Trauma and Stressor Related Disorders and Disasters
Examining Thematic Elements and Sentiment Differences in Trauma-Oriented Subreddits Using Machine Learning
Katherine Wislocki, B.A.
Graduate Student
University of California, Irvine
Irvine, California
Alyson Zalta, Ph.D.
Associate Professor
University of California, Irvine
Irvine, California
Previous work has illustrated the use of machine learning to analyze the sentiment and prevalent themes in online communities dedicated to mental health phenomena. In doing so, research has demonstrated distinct textual and thematic features in unstructured text related to psychological wellbeing and overall health. Less work has focused on communities with individuals exposed to traumatic events. The diagnostic similarity and conceptual debate concerning PTSD and C-PTSD has led to research focused on differentiating between the two conditions. Identifying differences in communication in online communities dedicated to these conditions can provide further insight into distinguishing features and mechanisms. This is particularly relevant during COVID-19, as limited research has assessed the impact of the pandemic comparatively in individuals with PTSD and C-PTSD. 149,679 Reddit posts from two trauma-oriented subreddits: r/ptsd (N = 27,407), r/CPTSD (N = 122,272) from November 2018 - January 2022 were collected, processed, and assessed. Themes were identified using k-means clustering. Similar qualitative themes emerged across subreddits and time, related to interpersonal relationships, trauma, communication, general pathology, contextual descriptions, coping, and symptom information.
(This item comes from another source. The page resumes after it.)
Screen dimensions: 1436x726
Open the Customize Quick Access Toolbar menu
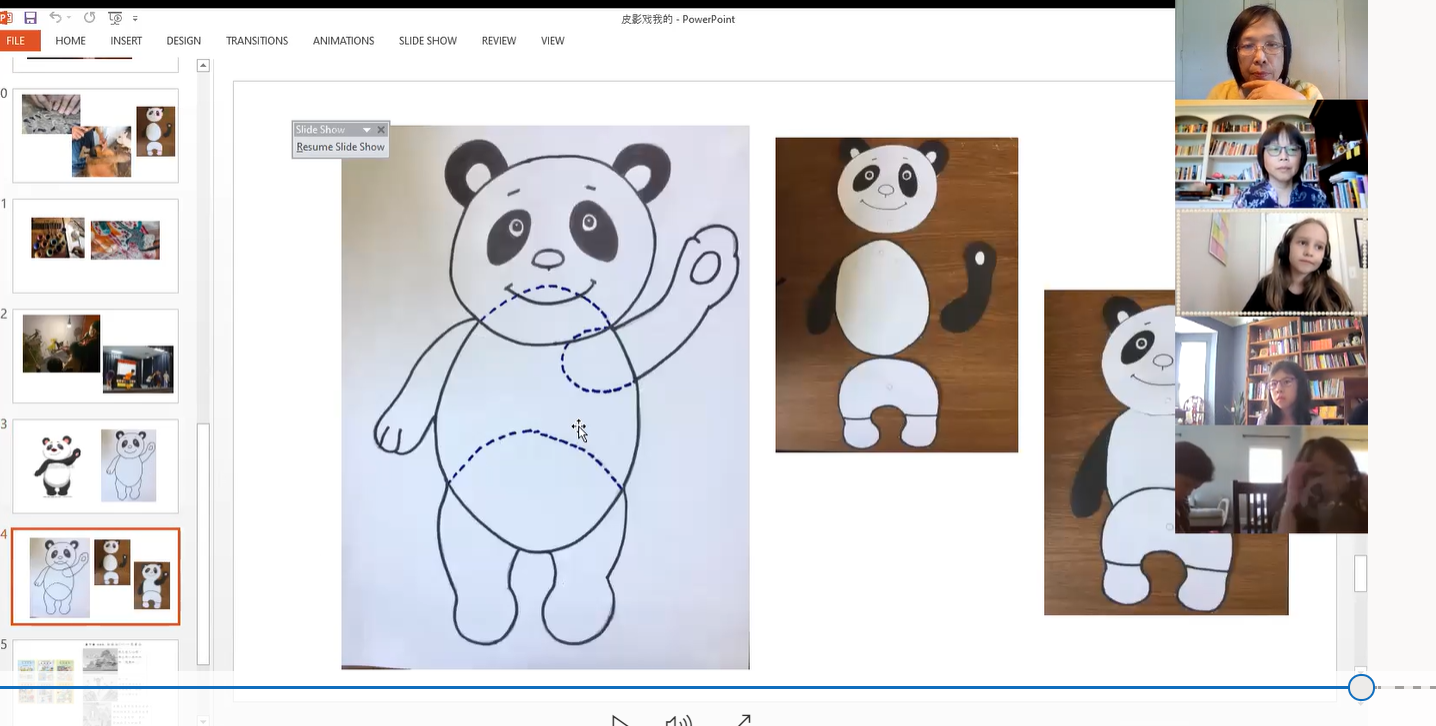tap(135, 18)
Sentiment information was assessed using rule-based and automated models. Compound sentiment score and sentiment classification differences within and across groups were examined to account for potential changes due to the COVID-19 pandemic using independent t-tests and chi-square tests, respectively. Given the size of the samples, effect sizes are prioritized in analysis. Negligible to small differences in effect size were seen in subreddits across time periods with both rule-based (Hedges g = .006-.05) and automated models (Cramer’s V = .02-.03), suggesting minimal differences in subreddit sentiment as a function of COVID-19. Significant differences in the magnitude and frequency of negative sentiment between subreddits were found before (p < .0001; Hedges g = .13-.27, Cramer’s V = .09) and during (p < .0001; Hedges g = .08-.21, Cramer’s V = .04) COVID-19, with differences in effect size seen by model. Initial findings suggest that the sentiment for trauma-oriented subreddits is minimally different in r/ptsd than in r/CPTSD, with models demonstrating varying levels of slight increases in the magnitude of negative sentiment and the frequency of posts classified as negative in r/ptsd, compared to r/CPTSD. Implications and future directions will be discussed.